AVAILABLE RECORDS >>
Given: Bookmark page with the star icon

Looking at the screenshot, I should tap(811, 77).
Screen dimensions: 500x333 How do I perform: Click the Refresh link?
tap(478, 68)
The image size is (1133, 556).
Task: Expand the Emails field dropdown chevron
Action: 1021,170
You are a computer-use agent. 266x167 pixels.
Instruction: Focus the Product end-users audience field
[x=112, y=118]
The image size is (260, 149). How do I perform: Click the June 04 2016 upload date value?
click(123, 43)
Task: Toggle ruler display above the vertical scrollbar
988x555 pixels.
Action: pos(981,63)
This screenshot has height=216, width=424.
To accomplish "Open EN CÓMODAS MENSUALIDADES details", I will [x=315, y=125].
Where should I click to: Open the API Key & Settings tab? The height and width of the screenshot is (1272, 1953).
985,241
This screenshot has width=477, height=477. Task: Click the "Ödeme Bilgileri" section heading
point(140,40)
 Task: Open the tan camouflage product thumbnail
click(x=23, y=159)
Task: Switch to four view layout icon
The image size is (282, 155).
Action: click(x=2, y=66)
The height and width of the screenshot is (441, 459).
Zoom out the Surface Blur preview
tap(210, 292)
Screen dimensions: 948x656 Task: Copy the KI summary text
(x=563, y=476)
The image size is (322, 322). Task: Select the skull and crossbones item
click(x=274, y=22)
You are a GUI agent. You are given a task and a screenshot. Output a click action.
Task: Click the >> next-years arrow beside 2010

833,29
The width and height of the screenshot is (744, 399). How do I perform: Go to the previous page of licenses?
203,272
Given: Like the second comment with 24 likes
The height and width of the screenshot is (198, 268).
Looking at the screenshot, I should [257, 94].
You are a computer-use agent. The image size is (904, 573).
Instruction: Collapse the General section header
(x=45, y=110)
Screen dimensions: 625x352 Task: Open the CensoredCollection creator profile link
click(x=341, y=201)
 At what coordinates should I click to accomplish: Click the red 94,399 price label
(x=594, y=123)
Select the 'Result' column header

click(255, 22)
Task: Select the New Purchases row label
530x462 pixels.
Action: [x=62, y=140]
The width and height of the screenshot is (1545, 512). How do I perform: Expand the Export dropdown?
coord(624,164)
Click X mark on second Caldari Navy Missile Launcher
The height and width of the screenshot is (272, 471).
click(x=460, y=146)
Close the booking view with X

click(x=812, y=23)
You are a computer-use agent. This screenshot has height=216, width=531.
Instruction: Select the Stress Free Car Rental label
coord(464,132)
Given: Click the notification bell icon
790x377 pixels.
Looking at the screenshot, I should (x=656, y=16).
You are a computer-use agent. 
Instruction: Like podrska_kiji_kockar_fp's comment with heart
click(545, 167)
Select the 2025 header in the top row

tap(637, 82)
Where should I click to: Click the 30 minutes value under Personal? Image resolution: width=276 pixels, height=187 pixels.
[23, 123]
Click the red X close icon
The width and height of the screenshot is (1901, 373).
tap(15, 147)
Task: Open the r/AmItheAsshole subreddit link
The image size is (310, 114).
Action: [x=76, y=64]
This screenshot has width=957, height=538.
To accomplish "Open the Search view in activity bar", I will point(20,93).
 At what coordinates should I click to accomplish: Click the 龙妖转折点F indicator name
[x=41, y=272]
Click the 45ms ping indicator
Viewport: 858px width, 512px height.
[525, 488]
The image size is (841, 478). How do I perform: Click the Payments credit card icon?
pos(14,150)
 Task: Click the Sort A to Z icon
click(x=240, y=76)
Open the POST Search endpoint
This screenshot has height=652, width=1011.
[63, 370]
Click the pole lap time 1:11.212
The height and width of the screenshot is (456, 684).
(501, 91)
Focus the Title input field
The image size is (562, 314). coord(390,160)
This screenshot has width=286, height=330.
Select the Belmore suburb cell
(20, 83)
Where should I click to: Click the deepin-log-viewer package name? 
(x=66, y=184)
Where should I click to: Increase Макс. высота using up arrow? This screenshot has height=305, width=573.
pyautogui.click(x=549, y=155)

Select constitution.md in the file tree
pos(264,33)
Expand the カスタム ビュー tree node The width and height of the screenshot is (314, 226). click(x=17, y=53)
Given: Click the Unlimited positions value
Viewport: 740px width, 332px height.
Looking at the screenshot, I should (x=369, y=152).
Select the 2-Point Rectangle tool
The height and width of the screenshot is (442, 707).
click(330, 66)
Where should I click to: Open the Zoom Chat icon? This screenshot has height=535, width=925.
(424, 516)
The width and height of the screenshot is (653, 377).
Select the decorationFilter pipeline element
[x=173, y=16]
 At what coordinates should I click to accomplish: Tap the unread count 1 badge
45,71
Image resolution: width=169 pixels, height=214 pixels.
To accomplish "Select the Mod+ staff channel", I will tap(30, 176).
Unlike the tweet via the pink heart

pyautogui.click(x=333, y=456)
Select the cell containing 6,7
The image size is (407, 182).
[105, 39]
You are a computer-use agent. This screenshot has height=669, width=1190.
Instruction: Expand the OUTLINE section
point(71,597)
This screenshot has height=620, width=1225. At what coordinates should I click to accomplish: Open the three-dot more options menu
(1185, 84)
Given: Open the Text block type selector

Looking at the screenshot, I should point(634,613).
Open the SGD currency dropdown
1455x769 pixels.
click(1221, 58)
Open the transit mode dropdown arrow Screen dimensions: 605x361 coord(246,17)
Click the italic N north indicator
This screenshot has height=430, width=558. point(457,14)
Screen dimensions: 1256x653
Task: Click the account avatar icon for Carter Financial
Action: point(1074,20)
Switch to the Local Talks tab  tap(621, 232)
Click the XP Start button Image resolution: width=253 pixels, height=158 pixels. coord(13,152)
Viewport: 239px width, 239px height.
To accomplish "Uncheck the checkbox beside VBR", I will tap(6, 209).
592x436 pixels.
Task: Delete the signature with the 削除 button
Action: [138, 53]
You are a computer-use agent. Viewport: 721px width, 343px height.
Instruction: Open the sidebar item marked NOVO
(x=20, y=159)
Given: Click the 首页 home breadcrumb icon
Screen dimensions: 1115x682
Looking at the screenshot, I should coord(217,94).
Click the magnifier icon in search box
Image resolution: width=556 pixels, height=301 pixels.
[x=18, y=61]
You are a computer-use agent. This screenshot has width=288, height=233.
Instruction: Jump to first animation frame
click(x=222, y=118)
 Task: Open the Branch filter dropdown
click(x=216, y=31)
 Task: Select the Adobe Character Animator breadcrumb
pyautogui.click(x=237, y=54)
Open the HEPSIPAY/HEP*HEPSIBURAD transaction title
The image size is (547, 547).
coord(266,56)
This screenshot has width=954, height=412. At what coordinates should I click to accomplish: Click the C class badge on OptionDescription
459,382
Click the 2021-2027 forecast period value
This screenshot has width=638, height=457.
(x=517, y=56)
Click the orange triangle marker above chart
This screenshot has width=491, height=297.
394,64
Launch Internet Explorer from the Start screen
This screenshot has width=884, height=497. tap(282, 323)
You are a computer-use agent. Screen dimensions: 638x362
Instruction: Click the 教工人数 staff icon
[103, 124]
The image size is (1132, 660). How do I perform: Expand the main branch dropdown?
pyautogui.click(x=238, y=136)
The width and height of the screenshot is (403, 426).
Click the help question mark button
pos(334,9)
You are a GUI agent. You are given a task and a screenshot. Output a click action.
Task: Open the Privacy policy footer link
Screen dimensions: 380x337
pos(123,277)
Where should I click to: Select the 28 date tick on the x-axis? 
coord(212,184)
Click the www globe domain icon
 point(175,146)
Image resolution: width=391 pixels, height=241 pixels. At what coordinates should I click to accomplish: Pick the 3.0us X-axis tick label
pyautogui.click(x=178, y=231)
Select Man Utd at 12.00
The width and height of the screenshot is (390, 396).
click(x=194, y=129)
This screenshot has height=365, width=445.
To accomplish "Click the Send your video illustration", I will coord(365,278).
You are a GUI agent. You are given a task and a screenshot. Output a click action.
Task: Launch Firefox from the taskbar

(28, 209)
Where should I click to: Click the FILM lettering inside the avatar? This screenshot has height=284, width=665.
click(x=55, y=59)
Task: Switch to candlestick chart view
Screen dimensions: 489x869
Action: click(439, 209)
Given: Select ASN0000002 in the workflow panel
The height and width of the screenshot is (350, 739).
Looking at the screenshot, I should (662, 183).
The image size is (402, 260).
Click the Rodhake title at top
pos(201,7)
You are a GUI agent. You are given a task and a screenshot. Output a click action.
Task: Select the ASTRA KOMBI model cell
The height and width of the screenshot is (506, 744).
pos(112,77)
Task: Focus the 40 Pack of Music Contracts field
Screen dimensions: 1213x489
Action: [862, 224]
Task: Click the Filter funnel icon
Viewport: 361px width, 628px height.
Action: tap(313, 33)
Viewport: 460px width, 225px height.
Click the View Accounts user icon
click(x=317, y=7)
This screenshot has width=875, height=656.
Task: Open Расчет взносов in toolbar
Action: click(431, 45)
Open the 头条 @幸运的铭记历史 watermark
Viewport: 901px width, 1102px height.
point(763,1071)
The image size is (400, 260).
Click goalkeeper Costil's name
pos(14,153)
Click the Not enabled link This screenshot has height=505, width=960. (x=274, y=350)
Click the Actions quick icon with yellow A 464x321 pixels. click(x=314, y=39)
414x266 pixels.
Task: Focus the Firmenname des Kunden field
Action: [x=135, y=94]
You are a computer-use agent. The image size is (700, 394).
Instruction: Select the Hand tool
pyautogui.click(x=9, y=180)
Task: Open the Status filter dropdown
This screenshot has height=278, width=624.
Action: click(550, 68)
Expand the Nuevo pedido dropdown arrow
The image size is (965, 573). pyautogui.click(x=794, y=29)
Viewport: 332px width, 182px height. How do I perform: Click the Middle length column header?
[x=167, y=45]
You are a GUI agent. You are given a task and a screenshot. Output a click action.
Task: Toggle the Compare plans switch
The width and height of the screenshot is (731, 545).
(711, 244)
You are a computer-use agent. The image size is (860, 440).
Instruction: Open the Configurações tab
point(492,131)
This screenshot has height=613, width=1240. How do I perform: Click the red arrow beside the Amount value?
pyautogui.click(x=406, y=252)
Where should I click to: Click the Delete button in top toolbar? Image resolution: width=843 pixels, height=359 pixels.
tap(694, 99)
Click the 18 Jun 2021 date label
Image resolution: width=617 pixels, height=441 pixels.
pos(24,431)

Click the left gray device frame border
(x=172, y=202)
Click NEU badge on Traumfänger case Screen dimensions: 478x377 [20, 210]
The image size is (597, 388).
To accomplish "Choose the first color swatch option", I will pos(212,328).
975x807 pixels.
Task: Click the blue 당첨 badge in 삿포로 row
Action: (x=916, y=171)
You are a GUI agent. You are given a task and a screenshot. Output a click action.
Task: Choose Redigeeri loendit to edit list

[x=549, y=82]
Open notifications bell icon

PROBLEM STATEMENT >>
Return, with no change at all, every line in the entries above from the line containing "988x555 pixels." through the line containing "You are a computer-use agent. The image size is (904, 573).".

RESULT OF THE TASK >>
988x555 pixels.
Action: pos(981,63)
This screenshot has height=216, width=424.
To accomplish "Open EN CÓMODAS MENSUALIDADES details", I will [x=315, y=125].
Where should I click to: Open the API Key & Settings tab? The height and width of the screenshot is (1272, 1953).
985,241
This screenshot has width=477, height=477. Task: Click the "Ödeme Bilgileri" section heading
point(140,40)
 Task: Open the tan camouflage product thumbnail
click(x=23, y=159)
Task: Switch to four view layout icon
The image size is (282, 155).
Action: click(x=2, y=66)
The height and width of the screenshot is (441, 459).
Zoom out the Surface Blur preview
tap(210, 292)
Screen dimensions: 948x656 Task: Copy the KI summary text
(x=563, y=476)
The image size is (322, 322). Task: Select the skull and crossbones item
click(x=274, y=22)
You are a GUI agent. You are given a task and a screenshot. Output a click action.
Task: Click the >> next-years arrow beside 2010

833,29
The width and height of the screenshot is (744, 399). How do I perform: Go to the previous page of licenses?
203,272
Given: Like the second comment with 24 likes
The height and width of the screenshot is (198, 268).
Looking at the screenshot, I should [257, 94].
You are a computer-use agent. The image size is (904, 573).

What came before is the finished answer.